__WHAT THE TASK REQUIRES__: From the essay on a press release parenthetical, reproduce verbatim the passage that begins with the words containing "This particular harmless-looking" and ends with "written nor directed.".

---------- SOURCE EXTRACT ----------

I stumbled over a parenthetical the other day. It was in a press release, the kind that floods into my email inbox as they do into every theater journalist's. All theaters, particularly small ones, are desperate for publicity, and sometimes even deserve it.
This particular harmless-looking press release was inviting us to a new play written and directed by a young woman I'll call Ms. X. Good for her: By hook or by crook, she got her play on. What made me stumble, though, was the parenthesis that followed her name, right there in the lead sentence: a pair of curved brackets enclosing the title of a fairly successful show that had run a longish time in New York — a show, as I knew perfectly well, that Ms. X had neither written nor directed.
Naturally, I checked. It turned out that Ms. X had been a late replacement in the show's New York cast, playing the last few months of its long run. So her press release told no lie; she had the right, in some sense, to claim this credit.
Still, that little parenthesis set me thinking. If its placement at the top of the release wasn't meant to imply that the writer and director of this new play had been involved in the writing and direction of that long-run hit, then just what was it meant to imply — that she had professional credits? Fine, I suppose. That she glittered from the luster of association with a hit? Well, sort of. But what did any of that say about her ability to write or direct? Was she being mentored by the hit show's creators? The bare parenthesis said nothing about that. For all I knew, she might never have even met them — replacements get put into a show by the stage manager and the assistant director; it's a big day for them if the author or director merely drops by to say "Break a leg," or "Speed up that second-act exit." And if the credit in parentheses said nothing about mentoring, or creative input, was it saying anything at all?

---------- EXTRACTED MATERIAL ----------

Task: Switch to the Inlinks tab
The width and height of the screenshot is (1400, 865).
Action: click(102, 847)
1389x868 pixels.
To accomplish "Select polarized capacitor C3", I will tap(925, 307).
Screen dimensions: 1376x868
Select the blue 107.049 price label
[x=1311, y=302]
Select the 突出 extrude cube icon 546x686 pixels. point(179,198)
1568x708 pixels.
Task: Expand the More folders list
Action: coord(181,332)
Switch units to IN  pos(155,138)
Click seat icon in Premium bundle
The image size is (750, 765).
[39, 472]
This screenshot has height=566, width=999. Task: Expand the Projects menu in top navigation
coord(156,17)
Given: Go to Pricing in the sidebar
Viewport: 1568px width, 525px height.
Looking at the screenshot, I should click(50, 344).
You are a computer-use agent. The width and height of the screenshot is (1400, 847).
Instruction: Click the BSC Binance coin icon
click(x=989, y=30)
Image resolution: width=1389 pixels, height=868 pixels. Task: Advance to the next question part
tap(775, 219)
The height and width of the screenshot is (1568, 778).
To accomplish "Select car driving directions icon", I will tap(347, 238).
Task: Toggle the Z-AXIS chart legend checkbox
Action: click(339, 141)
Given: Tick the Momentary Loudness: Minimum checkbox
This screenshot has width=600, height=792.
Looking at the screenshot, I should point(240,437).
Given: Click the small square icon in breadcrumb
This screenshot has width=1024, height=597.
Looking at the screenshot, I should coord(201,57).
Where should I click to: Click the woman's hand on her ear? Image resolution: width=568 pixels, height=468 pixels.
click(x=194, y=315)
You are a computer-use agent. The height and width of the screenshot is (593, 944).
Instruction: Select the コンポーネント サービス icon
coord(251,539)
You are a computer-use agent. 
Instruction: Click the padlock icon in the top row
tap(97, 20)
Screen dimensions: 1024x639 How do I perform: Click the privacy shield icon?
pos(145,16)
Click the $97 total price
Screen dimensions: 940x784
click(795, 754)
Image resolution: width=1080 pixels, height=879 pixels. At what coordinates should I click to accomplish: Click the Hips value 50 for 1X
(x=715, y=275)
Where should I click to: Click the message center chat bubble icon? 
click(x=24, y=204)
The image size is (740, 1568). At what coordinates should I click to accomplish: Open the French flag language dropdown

----------

__THE ANSWER__:
This particular harmless-looking press release was inviting us to a new play written and directed by a young woman I'll call Ms. X. Good for her: By hook or by crook, she got her play on. What made me stumble, though, was the parenthesis that followed her name, right there in the lead sentence: a pair of curved brackets enclosing the title of a fairly successful show that had run a longish time in New York — a show, as I knew perfectly well, that Ms. X had neither written nor directed.